**Task to carry out**
Note the line where "Click the Einen Artikel wählen field" appears in the data below; write it out exactly, along with every line that comes after it to the end.

**Dataset entries**

────

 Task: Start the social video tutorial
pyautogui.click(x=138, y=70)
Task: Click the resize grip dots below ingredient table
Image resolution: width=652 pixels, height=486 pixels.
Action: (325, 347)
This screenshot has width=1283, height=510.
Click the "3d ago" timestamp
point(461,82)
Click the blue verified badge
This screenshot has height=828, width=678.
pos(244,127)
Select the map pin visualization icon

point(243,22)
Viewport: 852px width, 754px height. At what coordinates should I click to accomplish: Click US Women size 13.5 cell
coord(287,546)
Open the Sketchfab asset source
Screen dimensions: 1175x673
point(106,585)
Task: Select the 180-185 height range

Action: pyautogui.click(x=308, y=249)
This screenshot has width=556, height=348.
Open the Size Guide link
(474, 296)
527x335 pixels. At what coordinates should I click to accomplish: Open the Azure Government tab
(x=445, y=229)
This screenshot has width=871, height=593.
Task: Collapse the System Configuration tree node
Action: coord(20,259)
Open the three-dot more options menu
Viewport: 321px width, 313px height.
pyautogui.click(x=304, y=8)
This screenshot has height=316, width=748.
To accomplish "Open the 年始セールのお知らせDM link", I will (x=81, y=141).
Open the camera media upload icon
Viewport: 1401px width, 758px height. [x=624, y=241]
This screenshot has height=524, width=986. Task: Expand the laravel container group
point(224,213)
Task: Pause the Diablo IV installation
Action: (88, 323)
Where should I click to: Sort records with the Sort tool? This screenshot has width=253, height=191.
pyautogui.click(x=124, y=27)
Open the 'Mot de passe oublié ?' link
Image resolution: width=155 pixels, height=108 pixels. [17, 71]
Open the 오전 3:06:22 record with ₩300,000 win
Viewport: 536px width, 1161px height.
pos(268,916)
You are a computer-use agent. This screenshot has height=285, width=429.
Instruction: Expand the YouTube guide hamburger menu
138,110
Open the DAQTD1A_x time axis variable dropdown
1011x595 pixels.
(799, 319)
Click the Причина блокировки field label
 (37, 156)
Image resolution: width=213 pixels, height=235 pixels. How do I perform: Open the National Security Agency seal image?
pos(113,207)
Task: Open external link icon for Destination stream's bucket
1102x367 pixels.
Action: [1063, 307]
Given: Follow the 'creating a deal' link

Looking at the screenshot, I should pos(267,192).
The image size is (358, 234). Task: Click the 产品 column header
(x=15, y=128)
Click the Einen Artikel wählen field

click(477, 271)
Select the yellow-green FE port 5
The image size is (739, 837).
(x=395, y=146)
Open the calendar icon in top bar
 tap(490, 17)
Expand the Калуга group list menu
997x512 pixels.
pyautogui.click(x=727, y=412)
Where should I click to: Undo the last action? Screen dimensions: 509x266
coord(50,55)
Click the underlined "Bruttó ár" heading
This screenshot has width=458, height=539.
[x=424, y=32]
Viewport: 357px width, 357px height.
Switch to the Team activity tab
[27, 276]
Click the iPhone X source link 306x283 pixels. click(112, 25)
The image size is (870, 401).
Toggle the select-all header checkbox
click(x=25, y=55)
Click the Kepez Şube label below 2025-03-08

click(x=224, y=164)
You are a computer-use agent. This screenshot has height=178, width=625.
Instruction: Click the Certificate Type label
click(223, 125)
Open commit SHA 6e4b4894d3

────

**Exercise answer**
Click the Einen Artikel wählen field

click(477, 271)
Select the yellow-green FE port 5
The image size is (739, 837).
(x=395, y=146)
Open the calendar icon in top bar
 tap(490, 17)
Expand the Калуга group list menu
997x512 pixels.
pyautogui.click(x=727, y=412)
Where should I click to: Undo the last action? Screen dimensions: 509x266
coord(50,55)
Click the underlined "Bruttó ár" heading
This screenshot has width=458, height=539.
[x=424, y=32]
Viewport: 357px width, 357px height.
Switch to the Team activity tab
[27, 276]
Click the iPhone X source link 306x283 pixels. click(112, 25)
The image size is (870, 401).
Toggle the select-all header checkbox
click(x=25, y=55)
Click the Kepez Şube label below 2025-03-08

click(x=224, y=164)
You are a computer-use agent. This screenshot has height=178, width=625.
Instruction: Click the Certificate Type label
click(223, 125)
Open commit SHA 6e4b4894d3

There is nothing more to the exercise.